* START Stored data *

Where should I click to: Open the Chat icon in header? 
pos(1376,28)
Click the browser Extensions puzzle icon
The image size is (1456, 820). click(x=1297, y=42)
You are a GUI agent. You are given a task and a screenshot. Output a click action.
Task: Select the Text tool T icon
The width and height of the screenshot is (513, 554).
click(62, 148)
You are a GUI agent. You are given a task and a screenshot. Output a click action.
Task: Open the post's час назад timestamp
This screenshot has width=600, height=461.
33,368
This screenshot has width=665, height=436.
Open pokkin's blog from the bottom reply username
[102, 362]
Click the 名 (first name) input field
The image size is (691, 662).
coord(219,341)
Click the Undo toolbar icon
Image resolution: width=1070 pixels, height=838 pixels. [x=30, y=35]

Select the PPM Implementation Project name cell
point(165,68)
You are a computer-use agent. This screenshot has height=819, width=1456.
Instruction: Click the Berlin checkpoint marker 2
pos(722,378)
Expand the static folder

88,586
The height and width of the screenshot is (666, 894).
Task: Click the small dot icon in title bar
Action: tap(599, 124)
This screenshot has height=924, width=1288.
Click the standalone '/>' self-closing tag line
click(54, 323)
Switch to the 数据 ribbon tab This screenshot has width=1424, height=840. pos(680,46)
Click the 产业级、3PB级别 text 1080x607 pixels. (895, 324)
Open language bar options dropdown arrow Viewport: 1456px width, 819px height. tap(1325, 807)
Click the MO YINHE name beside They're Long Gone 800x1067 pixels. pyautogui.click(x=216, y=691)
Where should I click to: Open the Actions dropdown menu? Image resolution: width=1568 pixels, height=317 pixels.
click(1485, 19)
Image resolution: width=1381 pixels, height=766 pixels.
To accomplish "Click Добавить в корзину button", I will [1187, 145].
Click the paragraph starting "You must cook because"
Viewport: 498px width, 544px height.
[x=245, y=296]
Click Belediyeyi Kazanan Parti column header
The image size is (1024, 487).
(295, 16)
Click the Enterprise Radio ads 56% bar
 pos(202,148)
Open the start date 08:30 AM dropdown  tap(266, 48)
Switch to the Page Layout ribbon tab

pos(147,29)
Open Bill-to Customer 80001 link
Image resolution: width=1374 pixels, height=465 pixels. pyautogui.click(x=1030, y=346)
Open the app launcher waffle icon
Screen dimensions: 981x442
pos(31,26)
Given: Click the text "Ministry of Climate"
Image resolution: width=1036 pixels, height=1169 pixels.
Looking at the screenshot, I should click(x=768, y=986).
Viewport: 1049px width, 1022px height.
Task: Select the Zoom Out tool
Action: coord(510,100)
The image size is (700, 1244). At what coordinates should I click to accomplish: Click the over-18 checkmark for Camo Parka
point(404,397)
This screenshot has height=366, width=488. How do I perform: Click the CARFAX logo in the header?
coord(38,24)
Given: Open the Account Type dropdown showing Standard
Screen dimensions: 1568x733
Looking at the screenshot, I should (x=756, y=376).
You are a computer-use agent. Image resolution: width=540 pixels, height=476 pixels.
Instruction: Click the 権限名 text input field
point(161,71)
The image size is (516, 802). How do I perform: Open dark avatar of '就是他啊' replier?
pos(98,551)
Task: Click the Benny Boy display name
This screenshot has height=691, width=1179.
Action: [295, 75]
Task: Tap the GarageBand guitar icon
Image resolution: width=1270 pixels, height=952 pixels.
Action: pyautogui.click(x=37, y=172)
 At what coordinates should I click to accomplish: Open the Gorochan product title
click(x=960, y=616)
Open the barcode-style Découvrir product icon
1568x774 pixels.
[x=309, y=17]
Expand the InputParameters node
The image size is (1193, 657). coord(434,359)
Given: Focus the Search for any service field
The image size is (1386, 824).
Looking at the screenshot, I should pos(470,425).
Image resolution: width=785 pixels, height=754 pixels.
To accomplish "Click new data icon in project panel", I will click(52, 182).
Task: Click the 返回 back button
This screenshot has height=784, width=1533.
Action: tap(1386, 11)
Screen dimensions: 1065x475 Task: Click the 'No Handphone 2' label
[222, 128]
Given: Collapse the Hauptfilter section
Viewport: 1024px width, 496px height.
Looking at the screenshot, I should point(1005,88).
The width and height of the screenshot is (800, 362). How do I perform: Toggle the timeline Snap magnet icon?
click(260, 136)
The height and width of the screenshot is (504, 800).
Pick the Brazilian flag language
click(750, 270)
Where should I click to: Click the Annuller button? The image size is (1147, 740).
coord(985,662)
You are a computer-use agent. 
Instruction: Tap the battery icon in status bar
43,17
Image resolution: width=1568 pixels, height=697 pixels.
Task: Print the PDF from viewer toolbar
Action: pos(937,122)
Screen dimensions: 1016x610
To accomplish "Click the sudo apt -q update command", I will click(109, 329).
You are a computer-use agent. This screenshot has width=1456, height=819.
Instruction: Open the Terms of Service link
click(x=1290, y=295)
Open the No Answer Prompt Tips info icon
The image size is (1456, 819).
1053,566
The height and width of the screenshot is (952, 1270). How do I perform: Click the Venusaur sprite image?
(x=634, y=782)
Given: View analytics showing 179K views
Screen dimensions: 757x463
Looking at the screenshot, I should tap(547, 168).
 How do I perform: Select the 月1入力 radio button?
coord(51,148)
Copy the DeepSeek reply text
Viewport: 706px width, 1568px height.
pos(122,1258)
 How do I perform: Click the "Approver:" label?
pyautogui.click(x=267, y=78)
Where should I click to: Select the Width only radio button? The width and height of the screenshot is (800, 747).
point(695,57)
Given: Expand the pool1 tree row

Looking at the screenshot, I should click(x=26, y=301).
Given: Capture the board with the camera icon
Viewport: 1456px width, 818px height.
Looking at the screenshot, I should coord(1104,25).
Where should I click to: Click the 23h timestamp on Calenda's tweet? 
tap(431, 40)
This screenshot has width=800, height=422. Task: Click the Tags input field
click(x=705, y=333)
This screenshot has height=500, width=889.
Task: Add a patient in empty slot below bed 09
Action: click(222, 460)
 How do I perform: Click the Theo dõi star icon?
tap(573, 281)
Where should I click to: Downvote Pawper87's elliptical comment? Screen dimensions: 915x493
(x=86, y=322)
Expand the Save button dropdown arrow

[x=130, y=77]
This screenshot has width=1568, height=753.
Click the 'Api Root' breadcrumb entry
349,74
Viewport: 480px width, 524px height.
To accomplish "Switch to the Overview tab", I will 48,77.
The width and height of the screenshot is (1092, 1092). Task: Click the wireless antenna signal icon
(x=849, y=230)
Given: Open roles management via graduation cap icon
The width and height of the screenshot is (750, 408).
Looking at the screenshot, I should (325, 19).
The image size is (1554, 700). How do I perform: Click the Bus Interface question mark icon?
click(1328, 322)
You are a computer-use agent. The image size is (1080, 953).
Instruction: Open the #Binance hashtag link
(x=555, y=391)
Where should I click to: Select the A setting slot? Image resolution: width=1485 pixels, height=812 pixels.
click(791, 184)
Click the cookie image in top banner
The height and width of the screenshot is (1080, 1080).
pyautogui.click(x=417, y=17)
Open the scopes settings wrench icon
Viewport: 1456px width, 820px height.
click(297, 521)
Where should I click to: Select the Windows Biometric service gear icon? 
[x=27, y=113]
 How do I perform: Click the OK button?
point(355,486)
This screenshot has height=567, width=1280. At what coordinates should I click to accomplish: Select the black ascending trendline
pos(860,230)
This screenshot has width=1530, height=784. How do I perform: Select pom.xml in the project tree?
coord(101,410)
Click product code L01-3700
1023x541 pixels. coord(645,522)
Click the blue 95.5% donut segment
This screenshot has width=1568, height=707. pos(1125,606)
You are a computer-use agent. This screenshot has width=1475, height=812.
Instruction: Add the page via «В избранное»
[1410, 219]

* END Stored data *

### What needs to be done
Recast the entries as a JSON list of strings, one string per line with blank lines omitted, beginning at the line that contains "The image size is (1554, 700)." and ending after the line that contains "This screenshot has width=1568, height=707.".

### Result of this exercise
[
  "The image size is (1554, 700). How do I perform: Click the Bus Interface question mark icon?",
  "click(1328, 322)",
  "You are a computer-use agent. The image size is (1080, 953).",
  "Instruction: Open the #Binance hashtag link",
  "(x=555, y=391)",
  "Where should I click to: Select the A setting slot? Image resolution: width=1485 pixels, height=812 pixels.",
  "click(791, 184)",
  "Click the cookie image in top banner",
  "The height and width of the screenshot is (1080, 1080).",
  "pyautogui.click(x=417, y=17)",
  "Open the scopes settings wrench icon",
  "Viewport: 1456px width, 820px height.",
  "click(297, 521)",
  "Where should I click to: Select the Windows Biometric service gear icon? ",
  "[x=27, y=113]",
  " How do I perform: Click the OK button?",
  "point(355,486)",
  "This screenshot has height=567, width=1280. At what coordinates should I click to accomplish: Select the black ascending trendline",
  "pos(860,230)",
  "This screenshot has width=1530, height=784. How do I perform: Select pom.xml in the project tree?",
  "coord(101,410)",
  "Click product code L01-3700",
  "1023x541 pixels. coord(645,522)",
  "Click the blue 95.5% donut segment",
  "This screenshot has width=1568, height=707. pos(1125,606)"
]